The calibration data were fitted using a Hill model, |Δf| = (6000 ± 400)·[BSA, ppm]^(1.5 ± 0.4)/((81 ± 6)^(1.5 ± 0.4) + [BSA, ppm]^(1.5 ± 0.4)) yielding an excellent agreement with the experimental results (R2 = 1.00). The Hill coefficient (n = 1.5 ± 0.4) indicates moderate positive cooperativity, while the half-maximal response concentration (EC50 = 81 ± 6 ppm = 1.22 ± 0.09 mM) provides a quantitative measure of the effective binding affinity.
The benefits of functionalization are further reflected in the analytical figures of merit: the limit of detection is reduced to 1.7 ppm (0.026 mM) and the limit of quantification to 3.8 ppm (0.057 mM), with a refined linear range of 31–211 ppm (0.47–3.2 mM). These values represent approximately a fivefold improvement over the non-specific configuration, demonstrating that the engineered biorecognition layer not only confers selectivity but also acts as an effective signal-amplifying interface that optimizes the electromagnetic coupling between the analyte and the inductor’s fringing field.

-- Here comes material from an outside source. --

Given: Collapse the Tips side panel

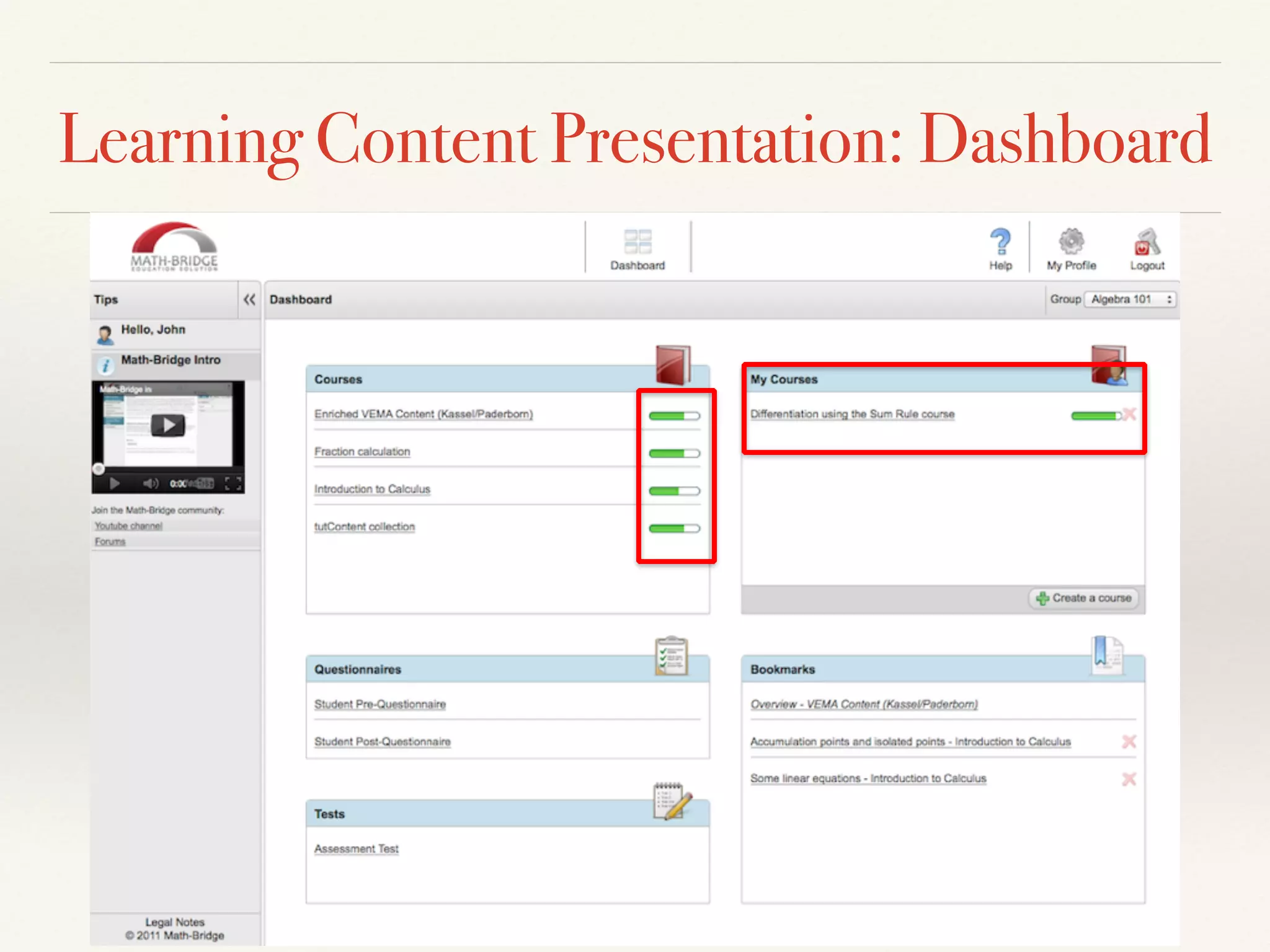Looking at the screenshot, I should click(x=249, y=300).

To further confirm that the observed responses originate from specific biomolecular interactions rather than non-specific adsorption or bulk dielectric fluctuations, competitive interference experiments were performed using Horseradish Peroxidase (HRP, ≈44 kDa) as a non-binding control (
Figure 9a). To rigorously assess the sensor’s selectivity, HRP was tested at the highest concentrations used in the BSA calibration, maximizing potential interference from bulk permittivity changes or non-specific protein adsorption. Even though BSA and HRP have comparable molecular weights, results show that HRP produced a response approximately 60% lower than that of BSA. Statistical analysis verified this difference as highly significant (t ≈ 24, df = 4,
p < 0.0001), demonstrating that the functionalized inductor surface maintains high molecular specificity toward its target analyte.

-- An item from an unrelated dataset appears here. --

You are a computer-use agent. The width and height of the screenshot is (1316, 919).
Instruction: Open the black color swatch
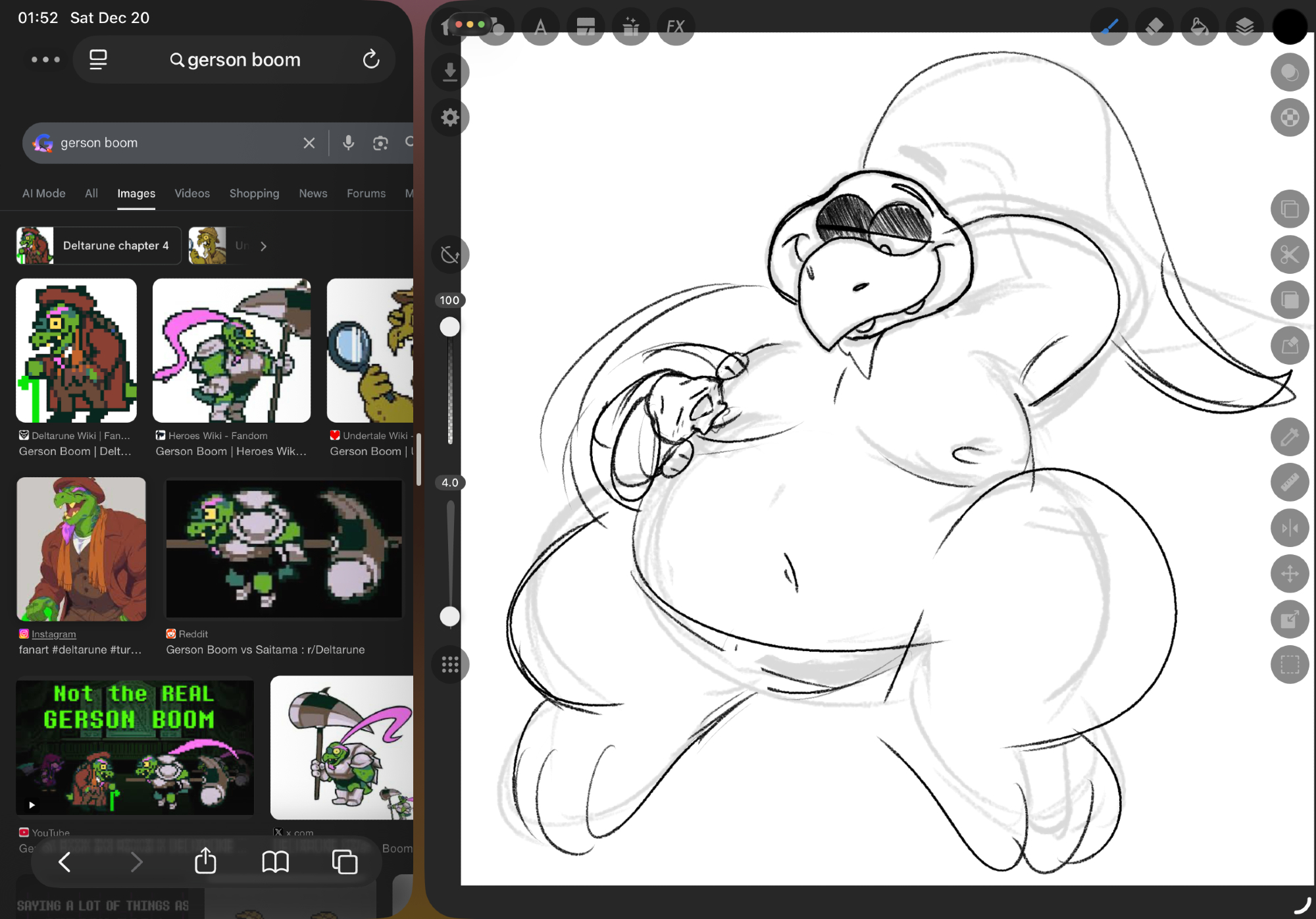(1289, 27)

The dynamic robustness of the platform was further evaluated through real-time step-response analysis (
Figure 9b). With successive injections of increasing BSA concentrations, the sensor exhibited rapid, well-defined, and monotonic upward frequency shifts (Δf↑), accompanied by stable baselines and clear steady-state plateaus for each step. This systematic upward trend reflects the cumulative displacement of water molecules by the adsorbing protein layer, consistent with the
modulation model. In contrast, as shown in
Figure 6a, bulk ionic variations consistently generated downward frequency shifts (Δf↓). The coexistence of these opposing responses, upward for surface-specific binding and downward for bulk dielectric effects, demonstrates the intrinsic self-discriminating capability of the PCB-integrated inductor. This dual-polarity behavior confirms that the sensor can reliably distinguish target biomolecule interactions from environmental fluctuations, providing strong evidence of its suitability for label-free, high-resolution biosensing in complex analytical environments.